La diminution des envois de fonds des migrants est également un autre facteur qui l’affecte. Et bien sûr, l’impact que le tourisme subit à l’échelle internationale. Ces deux aspects influencent de manière significative le Maroc, le Sénégal, le Cap-Vert et la Gambie (18%, 11%, 40% et 20% du poids du tourisme respectivement dans le PIB – CNUCED-) et moins en Mauritanie, qui dépend dans une moindre mesure de envois de fonds ou tourisme.

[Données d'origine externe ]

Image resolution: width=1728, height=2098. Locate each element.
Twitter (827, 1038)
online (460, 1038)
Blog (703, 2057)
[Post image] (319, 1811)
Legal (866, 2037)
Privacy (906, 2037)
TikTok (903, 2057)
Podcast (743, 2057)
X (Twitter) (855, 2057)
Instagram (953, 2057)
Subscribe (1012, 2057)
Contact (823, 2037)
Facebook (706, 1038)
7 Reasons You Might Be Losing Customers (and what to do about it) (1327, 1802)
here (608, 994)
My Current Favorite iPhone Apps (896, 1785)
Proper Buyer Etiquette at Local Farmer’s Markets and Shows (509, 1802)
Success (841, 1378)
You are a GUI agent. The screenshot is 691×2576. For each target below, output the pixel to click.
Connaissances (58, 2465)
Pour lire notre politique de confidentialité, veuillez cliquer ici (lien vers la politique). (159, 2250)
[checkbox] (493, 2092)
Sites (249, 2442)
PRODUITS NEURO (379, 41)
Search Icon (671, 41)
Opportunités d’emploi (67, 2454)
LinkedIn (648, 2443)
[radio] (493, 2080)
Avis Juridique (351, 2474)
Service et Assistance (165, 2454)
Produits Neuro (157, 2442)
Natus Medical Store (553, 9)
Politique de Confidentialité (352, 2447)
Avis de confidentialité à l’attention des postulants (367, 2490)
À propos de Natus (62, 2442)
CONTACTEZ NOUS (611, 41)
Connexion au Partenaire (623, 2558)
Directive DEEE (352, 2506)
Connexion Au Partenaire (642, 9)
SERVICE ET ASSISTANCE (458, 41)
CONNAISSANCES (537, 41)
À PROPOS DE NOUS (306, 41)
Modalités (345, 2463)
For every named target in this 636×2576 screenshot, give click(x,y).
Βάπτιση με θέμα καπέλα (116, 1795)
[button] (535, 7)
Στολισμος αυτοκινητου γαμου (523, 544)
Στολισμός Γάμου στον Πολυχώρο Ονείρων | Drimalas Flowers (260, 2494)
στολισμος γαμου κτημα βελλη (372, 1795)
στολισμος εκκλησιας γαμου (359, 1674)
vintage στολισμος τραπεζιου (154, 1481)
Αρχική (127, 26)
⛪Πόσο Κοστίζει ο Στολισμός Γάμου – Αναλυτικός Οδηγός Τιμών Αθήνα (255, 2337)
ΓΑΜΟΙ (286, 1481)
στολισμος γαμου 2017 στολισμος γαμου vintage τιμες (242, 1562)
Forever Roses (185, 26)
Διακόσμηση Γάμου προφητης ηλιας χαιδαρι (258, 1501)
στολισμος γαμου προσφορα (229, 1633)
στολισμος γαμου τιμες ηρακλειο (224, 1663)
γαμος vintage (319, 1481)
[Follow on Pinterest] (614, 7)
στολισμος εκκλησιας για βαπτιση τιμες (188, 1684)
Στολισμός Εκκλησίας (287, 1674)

Tout cela, avec les effets de la crise internationale, est la raison pour laquelle les prévisions de croissance pour cette année ont été révisées, la Commission économique des Nations Unies pour l’Afrique (CEA) indique une baisse du PIB du continent par rapport aux 3,2 attendus. % à 1,8%. Des pays comme le Sénégal, le Ghana, la Côte d’Ivoire ou la Mauritanie malgré la crise, continueront à afficher une croissance économique positive comprise entre 1,5 et 3%.

De toute évidence, il est très inquiétant de savoir ce que le Covid-19 peut causer en Afrique et les ressources propres que les Africains doivent acquérir, c’est pourquoi ces jours-ci, plusieurs présidents européens et africains ont signé un manifeste dans lequel ils déclarent que seule la victoire dans l’Afrique peut mettre fin à la pandémie partout et plaident pour une aide mondiale pour lutter contre le virus sur le continent.

Afrique et îles Canaries

Le président du Sénégal a récemment déclaré dans une déclaration à la nation la nécessité de lutter contre la pandémie dans le monde, et est allé renforcer cette idée dans une phrase d’un célèbre roman sénégalais, L’aventure ambiguë, qui dit: « Nous n’avons pas eu le même passé … mais nous aurons le même avenir, le temps des destinations uniques est révolu.  » Et puis il souligne les principaux secteurs dans lesquels il faudra travailler pour la relance du pays: agriculture, énergies renouvelables, infrastructures, santé, éducation et formation, auxquels s’ajoutent les politiques environnementales et le changement climatique , ainsi que la poursuite de la promotion du commerce intra-africain.

Aucun de ces secteurs n’est étranger dans toutes les îles Canaries et les îles Canaries et l’Afrique peuvent travailler ensemble et promouvoir la coopération commerciale. Les îles Canaries ont une connaissance appréciée dans les pays africains voisins, de plus, la situation économique à laquelle nous allons faire face va présenter de nombreuses difficultés au niveau du marché intérieur. Si le taux d’infection dans les îles Canaries et dans les pays voisins doit être contrôlé et que nous pouvons travailler ensemble en toute sécurité des deux côtés, nous devons promouvoir une relation de coopération institutionnelle et commerciale qui offre des opportunités aux deux parties.

Et il y aura la Chambre de commerce de Santa Cruz de Tenerife, attentive à ce qui se passe, proposant des initiatives qui génèrent des opportunités pour nos entreprises et travaillant avec le reste des institutions régionales pour promouvoir une plus grande relation entre les îles Canaries et les pays voisins, dont les deux profitons-en.